Les Tuche 3 : Liberté, Égalité, Fraternituche, réalisé par Olivier Baroux, ne m’a pas réellement convaincu. Comme pour les deux premiers films de la saga, j'avais des attentes assez modérées, mais ce troisième volet m'a laissé un goût d'inachevé. Le concept de départ, une famille complètement décalée qui se retrouve immergée dans les hautes sphères politiques et sociales, reste amusant en soi, mais l'humour, déjà très particulier, se montre encore plus caricatural et poussif ici.

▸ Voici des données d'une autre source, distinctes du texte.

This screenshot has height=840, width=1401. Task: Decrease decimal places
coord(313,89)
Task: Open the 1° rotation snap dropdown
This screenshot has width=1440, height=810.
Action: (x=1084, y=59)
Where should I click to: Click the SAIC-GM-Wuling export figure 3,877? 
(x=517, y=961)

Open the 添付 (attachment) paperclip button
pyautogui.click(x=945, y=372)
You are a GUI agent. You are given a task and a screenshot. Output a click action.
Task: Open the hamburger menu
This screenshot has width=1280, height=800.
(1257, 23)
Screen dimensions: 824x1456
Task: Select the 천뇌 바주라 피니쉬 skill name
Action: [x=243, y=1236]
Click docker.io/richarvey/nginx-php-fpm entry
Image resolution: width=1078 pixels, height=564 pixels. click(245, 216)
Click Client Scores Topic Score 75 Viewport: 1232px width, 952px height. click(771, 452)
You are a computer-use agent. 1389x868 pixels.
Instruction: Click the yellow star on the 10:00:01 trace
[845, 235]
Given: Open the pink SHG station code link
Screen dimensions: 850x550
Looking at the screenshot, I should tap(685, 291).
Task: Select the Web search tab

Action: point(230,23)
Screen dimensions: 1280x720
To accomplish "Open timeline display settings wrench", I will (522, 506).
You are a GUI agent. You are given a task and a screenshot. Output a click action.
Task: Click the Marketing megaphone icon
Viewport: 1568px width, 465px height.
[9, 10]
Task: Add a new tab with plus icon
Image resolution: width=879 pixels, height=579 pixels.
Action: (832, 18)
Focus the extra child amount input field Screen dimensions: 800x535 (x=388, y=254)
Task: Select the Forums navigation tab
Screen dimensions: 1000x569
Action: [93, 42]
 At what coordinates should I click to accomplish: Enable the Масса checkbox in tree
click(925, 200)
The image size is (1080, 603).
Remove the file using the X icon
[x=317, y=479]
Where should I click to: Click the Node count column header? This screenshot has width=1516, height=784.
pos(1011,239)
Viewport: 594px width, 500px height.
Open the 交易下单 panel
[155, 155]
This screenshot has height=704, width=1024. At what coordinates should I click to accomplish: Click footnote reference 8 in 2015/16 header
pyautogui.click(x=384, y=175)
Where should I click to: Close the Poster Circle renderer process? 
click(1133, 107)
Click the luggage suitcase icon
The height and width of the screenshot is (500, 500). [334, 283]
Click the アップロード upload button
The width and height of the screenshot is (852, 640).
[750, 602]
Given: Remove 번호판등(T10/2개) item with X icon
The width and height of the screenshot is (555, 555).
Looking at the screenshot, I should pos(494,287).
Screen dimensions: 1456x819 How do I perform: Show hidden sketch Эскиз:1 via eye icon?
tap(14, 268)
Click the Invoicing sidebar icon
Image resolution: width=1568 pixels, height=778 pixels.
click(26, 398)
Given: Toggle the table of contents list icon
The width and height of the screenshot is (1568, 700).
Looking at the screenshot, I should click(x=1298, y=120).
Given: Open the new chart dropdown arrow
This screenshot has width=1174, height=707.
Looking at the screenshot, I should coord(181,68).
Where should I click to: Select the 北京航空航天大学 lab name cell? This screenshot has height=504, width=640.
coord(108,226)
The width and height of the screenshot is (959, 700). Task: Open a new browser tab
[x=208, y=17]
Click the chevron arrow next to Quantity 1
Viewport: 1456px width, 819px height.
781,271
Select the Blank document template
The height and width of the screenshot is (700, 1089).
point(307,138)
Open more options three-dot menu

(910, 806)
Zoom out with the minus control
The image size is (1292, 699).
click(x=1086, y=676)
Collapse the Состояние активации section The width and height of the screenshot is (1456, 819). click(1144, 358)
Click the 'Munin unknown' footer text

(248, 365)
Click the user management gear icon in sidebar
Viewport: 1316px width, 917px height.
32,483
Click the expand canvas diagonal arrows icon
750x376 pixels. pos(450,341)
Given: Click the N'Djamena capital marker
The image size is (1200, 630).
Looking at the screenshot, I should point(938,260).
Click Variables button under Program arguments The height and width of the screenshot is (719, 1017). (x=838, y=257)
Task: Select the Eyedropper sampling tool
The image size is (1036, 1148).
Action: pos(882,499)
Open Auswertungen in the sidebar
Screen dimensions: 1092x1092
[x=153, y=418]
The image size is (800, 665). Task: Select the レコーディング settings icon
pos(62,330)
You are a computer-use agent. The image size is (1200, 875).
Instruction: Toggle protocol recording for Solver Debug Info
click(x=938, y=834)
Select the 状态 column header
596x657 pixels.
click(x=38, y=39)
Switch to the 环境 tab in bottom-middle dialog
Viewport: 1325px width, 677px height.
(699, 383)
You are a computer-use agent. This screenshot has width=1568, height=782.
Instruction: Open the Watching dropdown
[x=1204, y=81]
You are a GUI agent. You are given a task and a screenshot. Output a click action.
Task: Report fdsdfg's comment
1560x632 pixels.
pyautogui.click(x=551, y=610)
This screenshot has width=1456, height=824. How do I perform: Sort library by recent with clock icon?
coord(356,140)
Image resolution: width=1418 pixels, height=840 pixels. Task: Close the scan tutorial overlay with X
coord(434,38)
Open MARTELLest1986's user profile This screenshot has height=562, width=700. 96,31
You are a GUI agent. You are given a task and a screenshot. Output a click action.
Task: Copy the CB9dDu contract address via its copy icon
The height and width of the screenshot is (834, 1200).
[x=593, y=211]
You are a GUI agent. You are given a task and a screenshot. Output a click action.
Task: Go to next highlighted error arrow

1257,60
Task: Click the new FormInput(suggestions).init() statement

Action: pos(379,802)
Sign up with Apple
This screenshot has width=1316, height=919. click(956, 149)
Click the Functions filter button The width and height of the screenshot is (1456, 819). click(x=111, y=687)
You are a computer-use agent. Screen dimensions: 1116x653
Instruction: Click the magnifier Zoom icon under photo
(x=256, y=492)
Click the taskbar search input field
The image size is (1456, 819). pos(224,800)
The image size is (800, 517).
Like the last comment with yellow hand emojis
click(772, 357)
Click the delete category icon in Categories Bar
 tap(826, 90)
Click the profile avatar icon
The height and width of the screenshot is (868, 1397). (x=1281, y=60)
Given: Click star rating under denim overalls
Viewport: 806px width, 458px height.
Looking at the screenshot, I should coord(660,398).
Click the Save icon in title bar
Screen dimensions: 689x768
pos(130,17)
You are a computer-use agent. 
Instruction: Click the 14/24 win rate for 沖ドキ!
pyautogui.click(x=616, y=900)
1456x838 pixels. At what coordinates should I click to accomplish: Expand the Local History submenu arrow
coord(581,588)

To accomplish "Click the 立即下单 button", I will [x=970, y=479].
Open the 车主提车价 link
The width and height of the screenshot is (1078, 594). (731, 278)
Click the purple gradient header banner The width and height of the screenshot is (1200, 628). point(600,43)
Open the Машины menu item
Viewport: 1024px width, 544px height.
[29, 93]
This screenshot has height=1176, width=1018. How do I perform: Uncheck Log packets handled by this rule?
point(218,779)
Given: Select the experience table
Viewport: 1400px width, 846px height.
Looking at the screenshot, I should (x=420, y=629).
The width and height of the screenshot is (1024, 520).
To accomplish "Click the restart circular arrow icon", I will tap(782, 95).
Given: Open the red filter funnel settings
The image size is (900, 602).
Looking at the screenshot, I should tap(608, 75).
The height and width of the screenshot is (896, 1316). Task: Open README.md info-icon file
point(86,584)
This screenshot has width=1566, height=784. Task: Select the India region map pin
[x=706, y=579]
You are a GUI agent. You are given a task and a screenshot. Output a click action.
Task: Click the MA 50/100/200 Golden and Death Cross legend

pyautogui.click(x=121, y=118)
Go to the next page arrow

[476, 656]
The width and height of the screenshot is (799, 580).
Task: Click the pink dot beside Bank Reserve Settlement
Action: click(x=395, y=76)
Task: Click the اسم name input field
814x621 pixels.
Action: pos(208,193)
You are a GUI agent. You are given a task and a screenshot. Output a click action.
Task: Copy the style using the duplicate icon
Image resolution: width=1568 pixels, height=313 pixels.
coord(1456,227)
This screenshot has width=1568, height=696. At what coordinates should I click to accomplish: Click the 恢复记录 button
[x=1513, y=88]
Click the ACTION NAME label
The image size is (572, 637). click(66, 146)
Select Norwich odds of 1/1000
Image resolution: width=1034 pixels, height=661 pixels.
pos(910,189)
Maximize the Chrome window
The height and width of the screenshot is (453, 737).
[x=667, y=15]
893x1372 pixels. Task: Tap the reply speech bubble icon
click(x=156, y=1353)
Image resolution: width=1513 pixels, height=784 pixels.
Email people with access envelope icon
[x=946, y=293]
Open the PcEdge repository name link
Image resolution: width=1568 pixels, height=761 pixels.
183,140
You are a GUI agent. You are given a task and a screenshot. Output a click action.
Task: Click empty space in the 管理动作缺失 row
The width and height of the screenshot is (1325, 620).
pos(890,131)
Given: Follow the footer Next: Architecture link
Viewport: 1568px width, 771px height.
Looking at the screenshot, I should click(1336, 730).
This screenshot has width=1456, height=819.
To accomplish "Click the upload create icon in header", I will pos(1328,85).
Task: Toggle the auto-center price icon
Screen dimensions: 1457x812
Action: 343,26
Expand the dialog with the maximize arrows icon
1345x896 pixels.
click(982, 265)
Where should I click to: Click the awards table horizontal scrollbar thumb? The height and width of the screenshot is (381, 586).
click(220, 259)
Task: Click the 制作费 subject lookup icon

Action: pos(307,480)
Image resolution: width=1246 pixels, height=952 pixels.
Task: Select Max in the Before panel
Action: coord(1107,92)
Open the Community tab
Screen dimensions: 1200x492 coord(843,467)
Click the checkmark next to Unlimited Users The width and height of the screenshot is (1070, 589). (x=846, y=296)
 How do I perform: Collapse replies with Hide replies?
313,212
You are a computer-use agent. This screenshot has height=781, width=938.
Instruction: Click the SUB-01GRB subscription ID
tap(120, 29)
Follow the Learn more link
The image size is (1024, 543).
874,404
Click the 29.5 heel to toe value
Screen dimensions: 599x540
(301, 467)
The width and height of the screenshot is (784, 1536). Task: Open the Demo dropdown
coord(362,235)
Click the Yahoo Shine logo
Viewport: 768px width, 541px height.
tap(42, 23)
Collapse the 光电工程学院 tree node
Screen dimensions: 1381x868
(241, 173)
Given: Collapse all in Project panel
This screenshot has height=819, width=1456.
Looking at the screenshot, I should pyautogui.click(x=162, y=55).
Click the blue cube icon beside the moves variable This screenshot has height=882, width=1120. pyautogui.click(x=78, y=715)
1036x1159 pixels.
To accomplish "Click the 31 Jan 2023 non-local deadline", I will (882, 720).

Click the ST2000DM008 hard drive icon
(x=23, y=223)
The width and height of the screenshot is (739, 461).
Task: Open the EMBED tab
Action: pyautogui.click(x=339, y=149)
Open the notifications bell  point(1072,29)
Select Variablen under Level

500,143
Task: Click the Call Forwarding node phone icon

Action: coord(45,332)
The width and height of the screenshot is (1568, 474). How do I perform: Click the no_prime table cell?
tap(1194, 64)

D'un côté, on peut reconnaître que le film garde cette dynamique de décalage propre à la saga, avec des personnages attachants, à commencer par le fameux président Tuche, joué par Jean-Paul Rouve. Mais de l'autre, je trouve que les situations comiques deviennent prévisibles et tombent souvent dans le facile. La famille Tuche, qui fait partie de ce qu'on pourrait appeler un "humour populaire", peine cette fois à me surprendre. Les gags se répètent, et l'impression de déjà-vu est assez forte.
En revanche, je dois admettre que le film aborde de manière intéressante certains thèmes sociétaux, comme la politique, la place de l'argent et des inégalités sociales. C’est un aspect que j’ai trouvé plutôt pertinent, même si la manière dont ces sujets sont traités reste assez superficielle. Il y a bien une volonté d’offrir une réflexion sur la société actuelle, mais l'humour trop grossier et l'absence de profondeur m'empêchent d'apprécier vraiment cet aspect.
Finalement, "Les Tuche 3" reste fidèle à la saga, pour le meilleur et pour le pire. On y retrouve l’énergie décalée, les répliques mémorables, mais aussi la légèreté des scénarios. C’est un film qui plaira sûrement aux fans de la première heure, mais pour ma part, je trouve que la recette s’essouffle. Je lui attribue donc une note de 2,5/5, un peu comme pour les précédents films : on passe un bon moment, mais ce n’est pas le genre de comédie qui marquera durablement.